As a kid, I used to chew my cuticles until they bled and peel strips of skin from the lining of my cheeks with my teeth. I swallowed all the evidence. The first time someone commented on my scabbed fingers, I made myself stop.
In the movie Face/Off, Nicolas Cage and John Travolta play characters who surgically swap faces. They both do it for revenge, but wouldn’t beauty have been a better motive?
Jane Fonda said she turned to plastic surgery because she “got tired of not looking like how I feel.” I take this to mean she got tired of looking tired, of looking in the mirror and seeing a face she didn’t recognize, a face that didn’t match the way she felt inside herself.

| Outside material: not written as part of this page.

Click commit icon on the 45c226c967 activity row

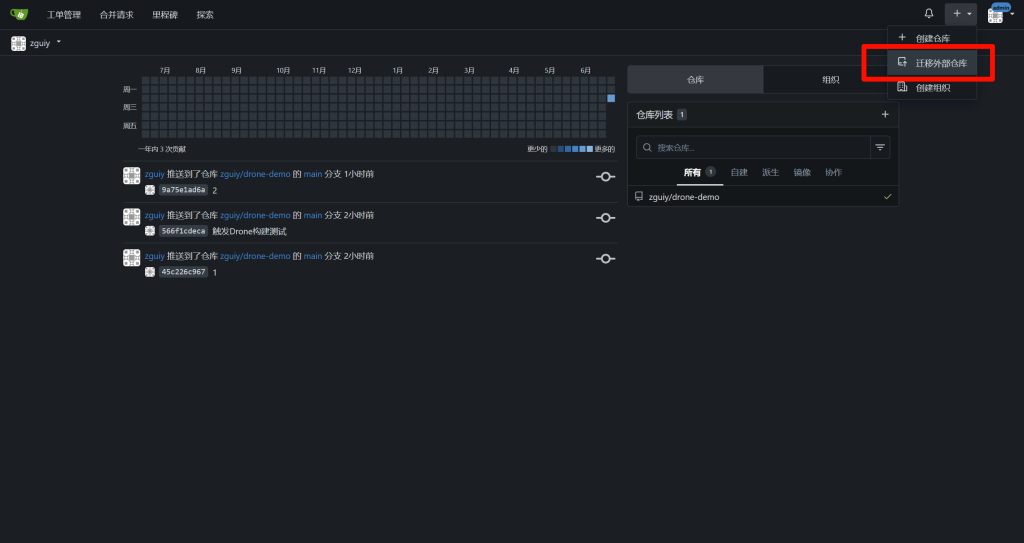pyautogui.click(x=605, y=259)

Inside myself, I feel like a rout of snails crawling on a bed of mesh. I feel like a skein of stars cast across the cosmos. Inside, time does not exist. I am still a baby. I am looking in the bathroom mirror and wishing I were dead. I am dead. I am an old woman, my tattoos folded over one another to make new images. I can’t see my child face anymore. I am looking into that ancient face and cupping it in my hands. There you are, my darling, my love.